映画は2000年に公開された映画のデジタルリマスター版公開である。私にとっては初めて見る映画だが、最近昔の映画のリバイバル上映が流行っているような気がする。良質な映画作品を作ることが難しくなっているのだろうか。

舞台はイギリスの炭鉱町。当時は炭鉱労働者がストライキを起こし、ストを抑えたい政府、経営側と一触即発状態であった。そんな町で母を病気でなくし、祖母、炭鉱労働者の父、兄と暮らす少年ビリー・エリオット。
父も兄も炭鉱労働者で貧しい家庭に育つビリーが、バレエと出会い、踊ることで自分の中で魂の何かが変わっていくのを感じ、バレエの先生からはロンドンの有名バレエ団のオーディションを受けるよう勧められるまでになった。

マッチョな雰囲気の炭鉱町で男がバレエなんて、当然父や兄からは大反対を受け、それでも踊りの情熱を捨てなかったビリーの踊りをみて父親は希望を見出す。

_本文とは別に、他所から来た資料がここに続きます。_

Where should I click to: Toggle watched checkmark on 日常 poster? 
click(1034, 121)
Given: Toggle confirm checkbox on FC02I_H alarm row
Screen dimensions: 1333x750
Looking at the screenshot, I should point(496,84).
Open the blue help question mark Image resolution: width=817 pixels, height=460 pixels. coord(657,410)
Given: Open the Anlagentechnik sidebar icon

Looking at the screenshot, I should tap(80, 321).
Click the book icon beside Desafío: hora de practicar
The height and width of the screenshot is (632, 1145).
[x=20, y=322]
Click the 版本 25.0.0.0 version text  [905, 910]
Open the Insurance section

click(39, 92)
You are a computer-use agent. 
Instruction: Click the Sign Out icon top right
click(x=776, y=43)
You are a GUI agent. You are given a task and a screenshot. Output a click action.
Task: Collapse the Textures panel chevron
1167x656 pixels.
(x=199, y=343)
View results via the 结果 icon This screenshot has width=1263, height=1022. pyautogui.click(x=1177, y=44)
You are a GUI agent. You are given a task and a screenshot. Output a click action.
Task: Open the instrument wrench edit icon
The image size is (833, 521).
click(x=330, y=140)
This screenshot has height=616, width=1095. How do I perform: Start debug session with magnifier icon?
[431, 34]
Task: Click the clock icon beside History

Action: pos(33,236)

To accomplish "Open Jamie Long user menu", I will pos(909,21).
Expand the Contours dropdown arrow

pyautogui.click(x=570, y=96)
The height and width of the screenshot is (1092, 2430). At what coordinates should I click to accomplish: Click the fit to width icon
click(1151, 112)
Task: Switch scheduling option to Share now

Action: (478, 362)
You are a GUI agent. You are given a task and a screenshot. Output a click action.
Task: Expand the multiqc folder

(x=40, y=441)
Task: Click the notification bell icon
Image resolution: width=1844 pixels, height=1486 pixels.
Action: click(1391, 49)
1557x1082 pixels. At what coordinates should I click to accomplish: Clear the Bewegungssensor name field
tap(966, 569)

バレエの先生がロンドンまでは費用を出してやるといったのを断り、自分はビリーの親だからなんとかする、と言い切った父親。それまでビリーは病死した母親の深い愛情を感じることはあっても、怒ってばかりの父親からそんな愛情と才能を信じてくれた信頼を見せられるとは思っていなかっただろう。ビリーをなんとかロンドンに送ってやろうと、一本気な生き方さえ変えようとした父親が葛藤する姿に涙する。町の人たちもビリーをなんとかロンドンに送る費用を捻出しようとクジなど企画して応援するのだ。
日本も昔貧しい頃はこんな感じだったのだろう。地方の優秀な子どもを大学に行かせるために村全体で支援するなどよくあったのだろう。

貧しい少年がバレエダンサーになる夢を追いかけるといった単純な物語ではなく、当時の貧しい社会構造、緊張が漂う町にいる市民たちの生活など背景がよく描かれており、かなり深い映画で観てよかったと思う。